Now that it's winding down, I have to say - this has been a perfect summer. Just hot enough, with tons of rain for the garden, which still looks spectacular. There has been a bit of travel and a great deal of time for creative work, which for a freelance writer is what holidays from paid work are for. On second thought, no, it hasn't been perfect - I didn't get into the country or the wilderness at all, no Ontario lakes, no cottage, no hikes. My own inner-city garden has provided the tranquil vista.
But mostly - there has been a small sun-browned body to watch enjoying what summer offers. Yesterday, his mother took both of us to Sunnyside Pool, which is newly refurbished, an enormous sparkling facility on the edge of the lake. And our little man, now 15 months old, spent an hour flinging himself from the edge of the pool into the waiting arms of two women and seducing many others - so many stop to watch him and exclaim, He's adorable! He's also brave and fearless. He'd pull himself out of the water, stand for a minute and then fly. You have to watch him every second, said his mother. I realized why she is so good at this job - because she is very relaxed and yet vigilant. She lets him take risks, much more than I ever did as her mother, but she is always there to make sure the consequences are never too serious.

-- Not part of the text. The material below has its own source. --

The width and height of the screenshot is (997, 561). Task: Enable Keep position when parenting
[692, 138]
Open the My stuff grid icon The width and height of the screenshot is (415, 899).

So we splashed and floated and then went to the nearby café for lunch overlooking the beach. Summer. I realized then why I started to get fit at the age of 40. It wasn't that I was newly divorced and needed something to fill the hole left by the end of my marriage, no. It was that I knew, somewhere, that in two decades an extremely energetic and strong young person would be born and need a relatively strong and energetic grandma. And here we are.
Spent last night reading Neil Gaiman's new book The Ocean at the End of the Lane cover to cover, after the library kindly made it available. I've only read Coraline of his other books, years ago, finding it absolutely gripping. And this one is too - I could not put it down. Shades of Harry Potter, yes, especially in the dementor-like hunger birds, and also, like those books, perfect for mature child readers and immature adult readers. What Gaiman does so well is portray the horror of a child dealing with adults who are not what they seem. The most devastating scene in the book is not where the 7-year old hero is dealing with mythic, primeval hauntings, but where his own father punishes him blindly and cruelly. Horrifying. In the powerful climactic scene, the narrator says:
"I saw the world I had walked since my birth, and I understood how fragile it was, that the reality I knew was a thin layer of icing on a great dark birthday cake writhing with grubs and nightmares and hunger."
Made me think, of course, about my own book, and whether I have granted my child narrator the true depth of her fear and pain. Not sure that I have. Neil Gaiman rams that child's reality right into you. And - as perhaps I have mentioned, not that it matters or anything - he's cute, too.